= Hélène Elizaga =

Marie Lucie Hélène Elissague, more widely known as Hélène Elizaga or simply Elizaga, (3 March 1896, Bagnères-de-Bigorre — 25 September 1981, Saint-Jean-de-Luz) was a French Basque painter. In addition to studying at the Académie Julian, she was a pupil of Henry du Sorbiers de La Tourasse whom she married in 1918. She is remembered for her brightly illuminated landscapes, portraits and genre scenes from the Basque country. Several of her works are in the collection of Bayonne's Musée Basque.

==Early life==
Born on 3 March 1896 in Bagnères-de-Bigorre, Hélène Marie Lucie Elissague was the daughter of the pharmacist Charlies Elissague (1860–1930) and his wife Marie Stéphanie née Lairac (1865–1923). After receiving instruction in painting from Charles Colin and from her husband-to-be the portraitist Henry du Sorbiers de La Tourasse (married 1918), in 1917 she attended the Académie Julien and la Grande Chaumière.

==Career==
Together with her husband, she restored paintings while creating works of her own. In addition to portraits of local celebrities, her paintings depict topics from the Basque country, including brightly illuminated landscapes, pelota players, fishing ports and views of Saint-Jean-de-Luz and Ciboure. She also created genre works such as Trois joueurs de chistera, sur fonds de montagne and scenes from Spain Pueblo de Aragón.
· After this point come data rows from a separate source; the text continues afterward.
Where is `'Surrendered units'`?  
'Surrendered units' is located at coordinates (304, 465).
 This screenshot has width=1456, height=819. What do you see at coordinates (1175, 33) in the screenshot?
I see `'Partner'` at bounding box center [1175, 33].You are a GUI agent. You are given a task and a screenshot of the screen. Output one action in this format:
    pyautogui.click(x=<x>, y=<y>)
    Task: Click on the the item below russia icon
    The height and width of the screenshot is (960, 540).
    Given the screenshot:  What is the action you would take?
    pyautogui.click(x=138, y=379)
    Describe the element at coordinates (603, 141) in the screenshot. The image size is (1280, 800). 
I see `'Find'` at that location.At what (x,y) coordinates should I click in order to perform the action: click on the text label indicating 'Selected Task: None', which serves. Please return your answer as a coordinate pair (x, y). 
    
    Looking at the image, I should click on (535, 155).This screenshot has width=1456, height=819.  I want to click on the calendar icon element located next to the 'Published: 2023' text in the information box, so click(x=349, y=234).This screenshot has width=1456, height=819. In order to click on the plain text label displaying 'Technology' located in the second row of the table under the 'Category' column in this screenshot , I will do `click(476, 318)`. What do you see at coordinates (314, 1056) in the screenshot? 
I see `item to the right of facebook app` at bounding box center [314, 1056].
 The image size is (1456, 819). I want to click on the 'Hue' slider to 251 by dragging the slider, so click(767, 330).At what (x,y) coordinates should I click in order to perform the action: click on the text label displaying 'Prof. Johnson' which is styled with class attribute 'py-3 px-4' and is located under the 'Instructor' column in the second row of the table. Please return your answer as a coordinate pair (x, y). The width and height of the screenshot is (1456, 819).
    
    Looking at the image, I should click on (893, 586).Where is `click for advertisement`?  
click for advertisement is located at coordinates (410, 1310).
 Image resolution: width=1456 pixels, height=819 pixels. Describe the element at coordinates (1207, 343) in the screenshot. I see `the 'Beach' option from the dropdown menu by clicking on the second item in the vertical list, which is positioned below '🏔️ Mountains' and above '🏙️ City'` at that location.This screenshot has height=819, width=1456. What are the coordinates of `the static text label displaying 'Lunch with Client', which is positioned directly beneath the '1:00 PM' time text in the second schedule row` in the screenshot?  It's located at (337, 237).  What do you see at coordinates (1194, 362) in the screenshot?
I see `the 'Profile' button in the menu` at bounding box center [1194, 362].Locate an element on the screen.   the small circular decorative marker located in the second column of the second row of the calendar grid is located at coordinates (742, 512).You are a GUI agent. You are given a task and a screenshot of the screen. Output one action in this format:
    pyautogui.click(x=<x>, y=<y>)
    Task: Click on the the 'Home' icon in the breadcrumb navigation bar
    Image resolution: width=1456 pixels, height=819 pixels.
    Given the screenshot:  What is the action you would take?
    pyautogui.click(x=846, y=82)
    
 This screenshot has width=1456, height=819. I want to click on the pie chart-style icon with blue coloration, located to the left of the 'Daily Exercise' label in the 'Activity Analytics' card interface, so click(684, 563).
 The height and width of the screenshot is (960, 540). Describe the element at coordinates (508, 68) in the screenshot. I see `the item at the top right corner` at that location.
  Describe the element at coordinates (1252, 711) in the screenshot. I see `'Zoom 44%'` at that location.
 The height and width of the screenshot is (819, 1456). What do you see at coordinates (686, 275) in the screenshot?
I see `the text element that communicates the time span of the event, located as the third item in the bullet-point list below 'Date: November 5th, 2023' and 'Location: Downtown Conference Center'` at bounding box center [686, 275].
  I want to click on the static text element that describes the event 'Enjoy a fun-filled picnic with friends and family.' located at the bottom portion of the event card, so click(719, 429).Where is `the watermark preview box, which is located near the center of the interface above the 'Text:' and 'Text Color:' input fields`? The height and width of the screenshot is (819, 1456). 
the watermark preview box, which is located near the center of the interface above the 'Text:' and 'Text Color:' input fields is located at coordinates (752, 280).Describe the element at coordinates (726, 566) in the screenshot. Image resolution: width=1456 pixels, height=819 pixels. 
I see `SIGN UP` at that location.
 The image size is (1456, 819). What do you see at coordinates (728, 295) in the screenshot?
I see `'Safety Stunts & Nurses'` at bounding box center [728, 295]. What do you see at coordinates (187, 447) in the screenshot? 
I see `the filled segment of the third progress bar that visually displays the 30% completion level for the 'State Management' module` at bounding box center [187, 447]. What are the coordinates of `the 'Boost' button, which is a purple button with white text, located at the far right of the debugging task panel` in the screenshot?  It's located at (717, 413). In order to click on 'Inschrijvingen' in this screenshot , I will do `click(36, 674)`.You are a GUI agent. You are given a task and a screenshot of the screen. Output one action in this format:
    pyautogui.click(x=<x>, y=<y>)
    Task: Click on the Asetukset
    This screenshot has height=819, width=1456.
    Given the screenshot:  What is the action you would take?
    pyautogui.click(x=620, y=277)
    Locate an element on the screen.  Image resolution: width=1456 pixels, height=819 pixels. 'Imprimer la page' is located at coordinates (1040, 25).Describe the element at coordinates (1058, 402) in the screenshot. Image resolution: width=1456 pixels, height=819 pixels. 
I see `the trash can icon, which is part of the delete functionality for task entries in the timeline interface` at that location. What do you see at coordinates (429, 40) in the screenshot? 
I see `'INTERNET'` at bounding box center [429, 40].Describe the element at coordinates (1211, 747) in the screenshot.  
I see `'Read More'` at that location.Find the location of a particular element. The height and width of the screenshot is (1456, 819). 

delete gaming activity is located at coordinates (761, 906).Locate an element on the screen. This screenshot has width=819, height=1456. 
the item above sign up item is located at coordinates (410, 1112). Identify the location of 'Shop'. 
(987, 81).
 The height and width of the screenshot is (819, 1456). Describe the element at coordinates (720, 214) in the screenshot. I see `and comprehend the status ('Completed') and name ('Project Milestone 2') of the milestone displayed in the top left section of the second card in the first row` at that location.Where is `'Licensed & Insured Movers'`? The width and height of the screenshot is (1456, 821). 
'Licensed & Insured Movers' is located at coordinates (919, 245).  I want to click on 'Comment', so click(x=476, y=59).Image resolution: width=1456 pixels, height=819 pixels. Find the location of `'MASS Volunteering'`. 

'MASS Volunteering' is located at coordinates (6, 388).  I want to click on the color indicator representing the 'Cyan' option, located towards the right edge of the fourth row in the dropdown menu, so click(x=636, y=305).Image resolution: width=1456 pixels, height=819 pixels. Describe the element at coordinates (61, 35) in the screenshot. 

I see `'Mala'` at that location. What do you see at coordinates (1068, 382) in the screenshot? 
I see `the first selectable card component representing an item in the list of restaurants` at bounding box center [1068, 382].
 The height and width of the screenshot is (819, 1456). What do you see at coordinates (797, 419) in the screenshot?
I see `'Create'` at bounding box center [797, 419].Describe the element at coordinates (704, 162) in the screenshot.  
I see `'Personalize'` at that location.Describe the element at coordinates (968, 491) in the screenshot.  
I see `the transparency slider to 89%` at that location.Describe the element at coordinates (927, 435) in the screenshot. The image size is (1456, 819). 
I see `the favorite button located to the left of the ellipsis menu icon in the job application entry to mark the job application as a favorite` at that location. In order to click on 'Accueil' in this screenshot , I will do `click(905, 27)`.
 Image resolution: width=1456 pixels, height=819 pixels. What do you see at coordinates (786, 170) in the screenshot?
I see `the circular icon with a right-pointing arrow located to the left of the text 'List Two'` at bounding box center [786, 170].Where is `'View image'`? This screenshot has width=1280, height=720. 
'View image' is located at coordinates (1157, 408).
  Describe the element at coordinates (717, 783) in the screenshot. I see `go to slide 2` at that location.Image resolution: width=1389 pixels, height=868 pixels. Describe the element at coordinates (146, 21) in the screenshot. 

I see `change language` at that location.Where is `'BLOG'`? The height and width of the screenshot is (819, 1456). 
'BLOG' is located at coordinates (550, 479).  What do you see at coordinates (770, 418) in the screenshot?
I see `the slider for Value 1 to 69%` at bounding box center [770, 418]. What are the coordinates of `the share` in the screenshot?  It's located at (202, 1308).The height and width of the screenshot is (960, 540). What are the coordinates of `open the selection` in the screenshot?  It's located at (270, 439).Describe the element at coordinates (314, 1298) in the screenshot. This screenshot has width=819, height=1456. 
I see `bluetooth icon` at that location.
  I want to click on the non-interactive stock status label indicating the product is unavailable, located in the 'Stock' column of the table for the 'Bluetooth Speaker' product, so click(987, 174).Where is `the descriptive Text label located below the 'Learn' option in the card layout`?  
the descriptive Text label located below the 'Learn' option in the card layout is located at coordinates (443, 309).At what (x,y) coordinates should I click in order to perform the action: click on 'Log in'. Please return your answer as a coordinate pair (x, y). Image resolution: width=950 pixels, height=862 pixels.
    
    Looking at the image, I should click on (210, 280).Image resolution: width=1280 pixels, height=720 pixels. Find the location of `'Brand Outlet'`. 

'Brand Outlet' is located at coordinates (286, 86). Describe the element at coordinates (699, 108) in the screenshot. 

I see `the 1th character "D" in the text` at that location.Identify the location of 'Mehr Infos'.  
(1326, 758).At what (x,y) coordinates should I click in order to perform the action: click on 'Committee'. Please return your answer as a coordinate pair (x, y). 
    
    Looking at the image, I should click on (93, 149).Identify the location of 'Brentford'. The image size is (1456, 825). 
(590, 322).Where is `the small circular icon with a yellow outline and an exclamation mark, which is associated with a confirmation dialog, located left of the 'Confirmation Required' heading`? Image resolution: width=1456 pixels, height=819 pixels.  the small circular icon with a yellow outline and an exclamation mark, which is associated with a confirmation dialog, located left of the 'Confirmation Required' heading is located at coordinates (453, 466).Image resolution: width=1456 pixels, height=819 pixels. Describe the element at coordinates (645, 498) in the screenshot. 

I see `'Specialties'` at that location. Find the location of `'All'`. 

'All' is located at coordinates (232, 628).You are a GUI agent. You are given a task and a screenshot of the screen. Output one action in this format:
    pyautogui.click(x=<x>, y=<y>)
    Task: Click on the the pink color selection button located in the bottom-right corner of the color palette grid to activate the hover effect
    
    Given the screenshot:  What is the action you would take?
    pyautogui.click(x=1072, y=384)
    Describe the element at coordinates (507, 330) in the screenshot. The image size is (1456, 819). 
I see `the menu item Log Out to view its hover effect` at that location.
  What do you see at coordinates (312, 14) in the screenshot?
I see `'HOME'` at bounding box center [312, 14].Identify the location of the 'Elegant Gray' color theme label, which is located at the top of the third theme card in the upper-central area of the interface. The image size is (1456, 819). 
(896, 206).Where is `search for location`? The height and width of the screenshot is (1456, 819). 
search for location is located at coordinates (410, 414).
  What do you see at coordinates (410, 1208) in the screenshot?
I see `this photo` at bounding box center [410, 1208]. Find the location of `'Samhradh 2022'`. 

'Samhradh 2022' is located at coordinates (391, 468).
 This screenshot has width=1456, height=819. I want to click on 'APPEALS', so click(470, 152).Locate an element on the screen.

Sometimes evoking Cubism, her works exhibit strength and an excellent appreciation of colour. From the 1950s, unable to make a living from her creations, together with her husband she devoted her time mainly to restoring paintings.

She befriended many other artists, including Ramiro Arrue who in 1932 helped her become a member of the Association of Basque Artists, based in Bayonne. She was the only woman member.

Hêlène Elizaga died in Saint-Jean-de-Luz on 25 September 1981. Several of her works can be seen in the Musée Basque, Bayonne.